• Data to process
++++++++++

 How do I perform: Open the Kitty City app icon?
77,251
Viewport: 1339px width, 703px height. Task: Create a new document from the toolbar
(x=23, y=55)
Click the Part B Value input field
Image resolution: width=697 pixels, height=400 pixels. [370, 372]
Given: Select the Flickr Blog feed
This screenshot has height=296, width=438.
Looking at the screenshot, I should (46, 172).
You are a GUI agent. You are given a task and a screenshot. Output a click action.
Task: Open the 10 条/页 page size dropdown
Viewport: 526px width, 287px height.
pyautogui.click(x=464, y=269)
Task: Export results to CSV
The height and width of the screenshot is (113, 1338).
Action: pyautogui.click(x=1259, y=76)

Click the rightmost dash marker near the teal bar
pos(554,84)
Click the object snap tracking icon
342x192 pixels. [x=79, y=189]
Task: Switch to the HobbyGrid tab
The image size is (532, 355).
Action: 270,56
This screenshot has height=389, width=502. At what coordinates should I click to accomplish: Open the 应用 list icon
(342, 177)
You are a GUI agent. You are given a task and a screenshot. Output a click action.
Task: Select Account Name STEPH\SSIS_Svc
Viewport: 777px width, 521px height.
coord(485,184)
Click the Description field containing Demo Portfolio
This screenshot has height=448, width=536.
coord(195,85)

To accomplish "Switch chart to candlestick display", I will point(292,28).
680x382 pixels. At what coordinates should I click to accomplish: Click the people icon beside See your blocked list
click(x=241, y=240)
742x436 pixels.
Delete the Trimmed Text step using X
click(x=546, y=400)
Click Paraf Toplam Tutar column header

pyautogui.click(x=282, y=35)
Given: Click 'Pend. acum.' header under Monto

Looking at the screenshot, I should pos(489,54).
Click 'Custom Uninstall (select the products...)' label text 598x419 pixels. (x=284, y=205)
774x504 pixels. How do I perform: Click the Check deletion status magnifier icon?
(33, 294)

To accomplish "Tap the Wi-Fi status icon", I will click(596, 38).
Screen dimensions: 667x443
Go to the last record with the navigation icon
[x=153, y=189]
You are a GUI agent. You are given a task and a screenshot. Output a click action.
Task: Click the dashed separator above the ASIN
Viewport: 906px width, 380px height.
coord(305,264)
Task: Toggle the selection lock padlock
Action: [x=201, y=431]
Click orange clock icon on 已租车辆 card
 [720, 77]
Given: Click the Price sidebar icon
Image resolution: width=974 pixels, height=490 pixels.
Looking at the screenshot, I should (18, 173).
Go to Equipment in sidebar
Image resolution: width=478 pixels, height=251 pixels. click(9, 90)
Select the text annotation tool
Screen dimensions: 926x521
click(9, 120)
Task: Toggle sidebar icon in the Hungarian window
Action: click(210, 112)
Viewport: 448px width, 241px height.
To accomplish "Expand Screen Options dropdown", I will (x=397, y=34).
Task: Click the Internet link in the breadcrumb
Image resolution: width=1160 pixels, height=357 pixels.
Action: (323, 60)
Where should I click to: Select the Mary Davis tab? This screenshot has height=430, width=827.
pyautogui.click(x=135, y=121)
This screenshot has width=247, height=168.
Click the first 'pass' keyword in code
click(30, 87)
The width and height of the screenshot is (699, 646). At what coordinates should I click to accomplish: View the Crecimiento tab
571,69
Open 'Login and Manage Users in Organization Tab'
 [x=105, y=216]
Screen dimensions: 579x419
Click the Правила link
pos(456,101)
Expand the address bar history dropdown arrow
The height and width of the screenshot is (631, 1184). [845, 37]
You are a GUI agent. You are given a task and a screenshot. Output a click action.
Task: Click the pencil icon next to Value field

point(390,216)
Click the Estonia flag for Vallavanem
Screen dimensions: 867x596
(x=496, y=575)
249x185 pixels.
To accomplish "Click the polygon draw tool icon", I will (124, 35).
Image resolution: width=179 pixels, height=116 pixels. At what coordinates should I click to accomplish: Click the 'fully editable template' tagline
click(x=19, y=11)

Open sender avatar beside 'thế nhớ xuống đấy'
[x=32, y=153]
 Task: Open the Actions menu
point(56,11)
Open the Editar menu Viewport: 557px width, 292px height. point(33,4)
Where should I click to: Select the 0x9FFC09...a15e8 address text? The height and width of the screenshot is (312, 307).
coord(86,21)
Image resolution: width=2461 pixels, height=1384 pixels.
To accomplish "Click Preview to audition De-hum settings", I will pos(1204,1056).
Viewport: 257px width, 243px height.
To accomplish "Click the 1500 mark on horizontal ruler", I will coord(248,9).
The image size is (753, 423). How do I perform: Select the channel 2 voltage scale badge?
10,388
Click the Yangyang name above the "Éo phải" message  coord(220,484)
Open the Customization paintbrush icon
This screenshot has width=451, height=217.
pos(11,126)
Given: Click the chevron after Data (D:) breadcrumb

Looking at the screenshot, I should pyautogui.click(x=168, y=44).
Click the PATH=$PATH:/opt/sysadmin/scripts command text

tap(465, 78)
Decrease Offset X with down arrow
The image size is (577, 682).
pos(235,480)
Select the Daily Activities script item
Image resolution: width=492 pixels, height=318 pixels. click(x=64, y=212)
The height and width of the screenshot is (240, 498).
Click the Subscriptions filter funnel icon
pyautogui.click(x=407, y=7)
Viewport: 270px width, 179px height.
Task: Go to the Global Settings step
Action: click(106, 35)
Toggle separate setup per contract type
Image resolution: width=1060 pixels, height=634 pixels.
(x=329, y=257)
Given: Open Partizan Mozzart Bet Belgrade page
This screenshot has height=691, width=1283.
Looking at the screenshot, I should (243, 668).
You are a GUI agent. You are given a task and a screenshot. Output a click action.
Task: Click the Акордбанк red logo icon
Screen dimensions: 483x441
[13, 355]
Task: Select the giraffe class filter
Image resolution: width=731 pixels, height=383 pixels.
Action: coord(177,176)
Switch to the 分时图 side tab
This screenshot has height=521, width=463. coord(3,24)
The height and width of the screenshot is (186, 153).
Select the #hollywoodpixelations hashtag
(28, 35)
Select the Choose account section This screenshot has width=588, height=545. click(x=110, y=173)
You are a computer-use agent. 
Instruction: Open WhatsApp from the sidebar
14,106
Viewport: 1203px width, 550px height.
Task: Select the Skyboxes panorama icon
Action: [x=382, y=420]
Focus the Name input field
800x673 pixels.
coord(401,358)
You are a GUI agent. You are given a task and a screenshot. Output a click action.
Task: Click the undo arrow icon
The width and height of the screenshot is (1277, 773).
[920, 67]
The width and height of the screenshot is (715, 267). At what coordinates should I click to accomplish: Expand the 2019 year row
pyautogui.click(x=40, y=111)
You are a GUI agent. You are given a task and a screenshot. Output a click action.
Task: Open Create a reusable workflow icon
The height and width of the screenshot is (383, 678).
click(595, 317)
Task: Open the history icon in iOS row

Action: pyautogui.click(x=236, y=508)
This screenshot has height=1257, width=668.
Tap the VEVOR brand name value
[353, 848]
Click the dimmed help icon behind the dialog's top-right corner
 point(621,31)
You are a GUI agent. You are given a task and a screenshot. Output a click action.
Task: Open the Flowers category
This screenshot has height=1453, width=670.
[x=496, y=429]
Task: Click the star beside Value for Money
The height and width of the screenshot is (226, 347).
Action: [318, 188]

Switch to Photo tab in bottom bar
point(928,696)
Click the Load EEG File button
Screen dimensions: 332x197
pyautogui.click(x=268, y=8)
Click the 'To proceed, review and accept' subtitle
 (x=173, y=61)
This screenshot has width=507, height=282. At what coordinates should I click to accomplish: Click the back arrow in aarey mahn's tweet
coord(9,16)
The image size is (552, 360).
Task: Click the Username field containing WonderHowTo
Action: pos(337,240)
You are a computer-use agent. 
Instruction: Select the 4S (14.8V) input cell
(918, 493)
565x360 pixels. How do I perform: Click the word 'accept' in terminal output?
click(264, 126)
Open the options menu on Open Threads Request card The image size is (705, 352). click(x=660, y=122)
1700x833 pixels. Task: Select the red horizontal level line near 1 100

++++++++++

• Directions
Find and copy every line in the entries above where the string "horizontal" occurs.

• Final answer
To accomplish "Click the 1500 mark on horizontal ruler", I will coord(248,9).
1700x833 pixels. Task: Select the red horizontal level line near 1 100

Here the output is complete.